Ok.. so aside from my title sounding like a game show.. can anyone possibly ID this wood found in these vivs? The closest ID I've been able to find is 'twisty stick'. I think I could do something interesting with these if I could just find out what in the world they are.

Thanks in advance, and I hope the images show (new to this)


----------



## Pumilo (Sep 4, 2010)

I believe some of our venders sell that under the name, "Monkey Ladder".


----------



## Moriko (Jan 29, 2013)

Thanks so much for your quick reply Doug. It is really appreciated!


----------



## hydrophyte (Jun 5, 2009)

I believe that that monkey ladder vine is from a plant in the genus _Bauninia_.


----------



## Moriko (Jan 29, 2013)

I appreciate the help. I've searched some sites and found some similar to the images.. but not exactly the same. I know that they would be unique of course.. but they vary quite a bit. 

Would anyone happen to have any links to a vendors website that would sell this type of wood/vine?

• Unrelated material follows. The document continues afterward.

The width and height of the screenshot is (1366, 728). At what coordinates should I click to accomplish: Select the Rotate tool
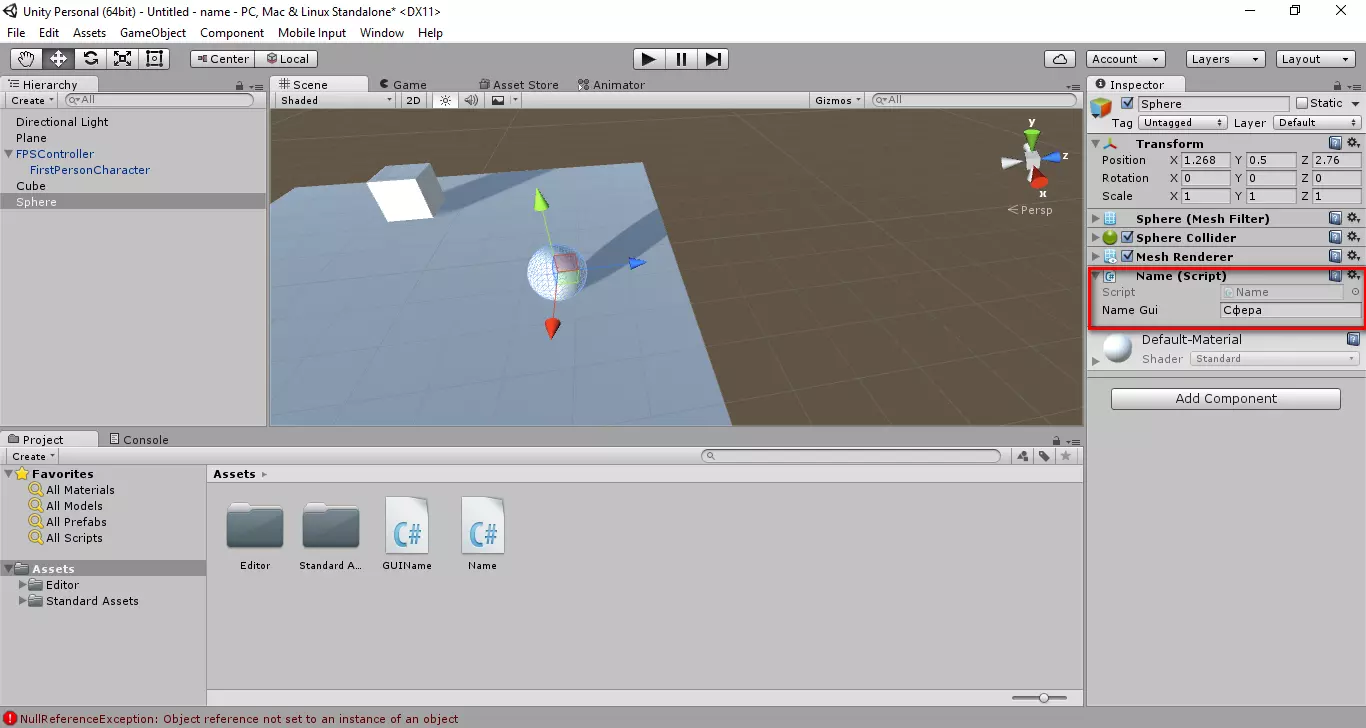pos(90,59)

New England Herpetoculture LLC - Home has the closest match for a very reasonable price. I'd love to see what others have to offer though. I haven't had much luck with my searching.. but I don't know many of the vendors.


----------



## papafrogger (Oct 21, 2012)

Moriko said:


> I appreciate the help. I've searched some sites and found some similar to the images.. but not exactly the same. I know that they would be unique of course.. but they vary quite a bit.
> 
> Would anyone happen to have any links to a vendors website that would sell this type of wood/vine?
> 
> New England Herpetoculture LLC - Home has the closest match for a very reasonable price. I'd love to see what others have to offer though. I haven't had much luck with my searching.. but I don't know many of the vendors.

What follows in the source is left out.